Faraday to Christian Friedrich Schoenbein   10 August 1842

Tynemouth | 10 August 1842.

My dear Schoenbein

I have received both your letters i.e those of the dates of April 9th and July 8th1 the last just now at Tynemouth - so that if your friend went to the Institution I lost the pleasure of seeing him and in any little attention to him the pleasure of doing any thing as thanks to you for your continual & unvarying kindness which is to me of great value for though I now feel pretty nearly excluded as a workman in science it would grieve me much to think that I was forgotten by the few friends which similarity of pursuit has accidentally as it were made for me. I rather hope & am persuaded of it in your case that whilst they vigorously run their successful career they will let me look on & rejoice in their progress[.]

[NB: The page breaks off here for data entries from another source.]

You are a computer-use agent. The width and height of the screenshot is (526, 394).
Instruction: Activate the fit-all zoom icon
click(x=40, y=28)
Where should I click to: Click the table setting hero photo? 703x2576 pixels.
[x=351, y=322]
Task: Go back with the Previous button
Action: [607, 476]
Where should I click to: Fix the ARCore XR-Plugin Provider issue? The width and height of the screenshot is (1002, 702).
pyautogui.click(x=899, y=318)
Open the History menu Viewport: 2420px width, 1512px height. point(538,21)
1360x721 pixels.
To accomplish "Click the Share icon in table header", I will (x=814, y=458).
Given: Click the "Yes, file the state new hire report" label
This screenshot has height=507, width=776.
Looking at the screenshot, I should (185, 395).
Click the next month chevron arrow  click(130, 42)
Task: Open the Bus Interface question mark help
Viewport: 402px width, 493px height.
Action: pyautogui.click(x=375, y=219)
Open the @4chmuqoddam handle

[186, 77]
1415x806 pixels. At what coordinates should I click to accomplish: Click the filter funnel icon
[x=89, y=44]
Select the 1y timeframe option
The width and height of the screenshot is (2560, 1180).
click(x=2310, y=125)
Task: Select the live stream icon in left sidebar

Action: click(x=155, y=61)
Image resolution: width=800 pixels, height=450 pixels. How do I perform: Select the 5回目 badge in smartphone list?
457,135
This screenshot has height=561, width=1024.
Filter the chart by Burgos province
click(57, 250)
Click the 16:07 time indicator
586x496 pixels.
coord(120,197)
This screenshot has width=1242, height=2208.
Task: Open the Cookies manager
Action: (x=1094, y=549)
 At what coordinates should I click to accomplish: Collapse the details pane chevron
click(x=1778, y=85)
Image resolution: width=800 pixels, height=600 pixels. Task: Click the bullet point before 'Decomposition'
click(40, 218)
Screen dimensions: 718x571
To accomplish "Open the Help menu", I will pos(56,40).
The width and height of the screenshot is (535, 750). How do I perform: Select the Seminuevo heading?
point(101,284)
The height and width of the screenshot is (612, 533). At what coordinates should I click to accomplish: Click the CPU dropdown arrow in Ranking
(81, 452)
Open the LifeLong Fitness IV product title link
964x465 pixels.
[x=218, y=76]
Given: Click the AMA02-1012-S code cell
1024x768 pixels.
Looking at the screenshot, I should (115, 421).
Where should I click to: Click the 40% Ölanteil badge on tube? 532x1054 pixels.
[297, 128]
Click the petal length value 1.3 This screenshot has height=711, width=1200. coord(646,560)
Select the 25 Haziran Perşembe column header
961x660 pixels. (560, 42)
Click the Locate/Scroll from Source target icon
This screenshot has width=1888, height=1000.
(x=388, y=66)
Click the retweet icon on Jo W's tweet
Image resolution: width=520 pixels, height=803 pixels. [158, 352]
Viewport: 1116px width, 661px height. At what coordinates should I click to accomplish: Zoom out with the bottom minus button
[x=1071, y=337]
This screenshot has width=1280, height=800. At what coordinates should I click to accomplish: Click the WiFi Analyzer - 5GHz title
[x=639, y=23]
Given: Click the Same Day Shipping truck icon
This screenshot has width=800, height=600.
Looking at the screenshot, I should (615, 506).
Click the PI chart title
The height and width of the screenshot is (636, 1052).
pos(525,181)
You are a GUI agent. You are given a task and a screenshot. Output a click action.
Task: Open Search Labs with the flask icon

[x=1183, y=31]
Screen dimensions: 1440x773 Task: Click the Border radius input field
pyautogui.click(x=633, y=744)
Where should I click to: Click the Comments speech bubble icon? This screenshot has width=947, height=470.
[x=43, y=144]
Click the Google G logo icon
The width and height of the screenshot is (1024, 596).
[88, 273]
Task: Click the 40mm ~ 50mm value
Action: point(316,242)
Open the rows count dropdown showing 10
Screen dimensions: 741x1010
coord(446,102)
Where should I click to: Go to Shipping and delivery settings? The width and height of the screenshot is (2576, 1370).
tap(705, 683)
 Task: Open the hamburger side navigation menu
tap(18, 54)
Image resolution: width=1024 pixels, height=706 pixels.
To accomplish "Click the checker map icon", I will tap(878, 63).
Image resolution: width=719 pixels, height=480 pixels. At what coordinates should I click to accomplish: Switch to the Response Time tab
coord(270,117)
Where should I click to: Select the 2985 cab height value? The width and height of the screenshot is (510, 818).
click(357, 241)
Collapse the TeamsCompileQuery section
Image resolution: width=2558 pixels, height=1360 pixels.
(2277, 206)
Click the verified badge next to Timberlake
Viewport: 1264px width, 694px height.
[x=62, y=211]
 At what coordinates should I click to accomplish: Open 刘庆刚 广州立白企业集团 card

We have been here (Northumberland) for 5 or 6 weeks and must soon return home again[.] Although I am ashamed to write about myself yet I am sure you will wish to know that I am well in bodily health & in good spirits as long as I do not exert my memory it remains just as it was[.]

You appear to have heard that I was at Manchester and so I was in a manner but if you had been there I should not have seen you and did not have the pleasure of hearing your papers which however I think were read2 but I have no access to any report here & cannot from memory tell you whether I did or did not read a report of it in the papers sent me. The facts are these I did not mean to go but the Society of Sciences at Modena wrote to Herschel & myself saying they had appointed us to represent them at the Association and as he at first said he could not go & wrote to me on the matter I went to Manchester and made my appearance at the Committee meeting on the day previous to the opening of the General Meeting and reported the credentials of the Society which I represented3; having done that I left Manchester early in the morning in which the great body met & so escaped to London.

The volumes you sent and of which I think I know the author I immediately conveyed to their destination. You know I do not read German but just before I came here I was looking at some of the words which caught my attention & guessing at the meaning suspect the book was written by a very partial friend of mine4. The volume is now in the hands of a friend who when I go back is to tell me something of what it says[.]

I shall look for Your paper in the Archives5 with some impatience. I see that in No. 4 De la Rive says he was obliged to postpone it to the next number6 where I suppose I shall find the account of the Iron battery also7. That Iron is a very various matter & evidently must be of great importance to the theory of Electrical action because it is a case of one substance assuming such different conditions of electrical action[.] I hope you will ultimately find the key to all the phenomena which no doubt are simple and <I> am fully persuaded great discoveries (now unexpected) <will> be the reward[.]

Pray give my kindest remembrances to Mrs Schoenbein and try to raise up a recollection of me in the minds of the children[.] I wonder whether they would know me if they saw me again[.] My wife unites in best wishes & thoughts to Yourself & your wife. May you both enjoy together all the health & happiness that a contented mind can desire[.]

Ever Most Truly Yours | M. Faraday


Address: Dr Schoenbein | Professor | &c &c &c | Basle | on the Rhine

Letters 1390 and 1413.
Schoenbein (1842b). Another paper by Schoenbein, entitled "On a Peculiar Condition of Iron" was also read. See Athenaeum, 30 July 1842, p.688.
[Schoenbein] (1842a).
Schoenbein (1842d).
See Arch.Elec., 1842, 2: 239-40.
Schoenbein (1842e).

Bibliography

SCHOENBEIN, Christian Friedrich (1842b): “On the Electrolysing Power of a simple Voltaic Circle”, Rep. Brit. Ass., 30-31.

SCHOENBEIN, Christian Friedrich (1842d): “Observations sur un état particulier du fer”, Arch. Elec., 2: 267-85.

SCHOENBEIN, Christian Friedrich (1842e): “Notice sur une nouvelle pile voltaïque”, Arch. Elec., 2: 286-9.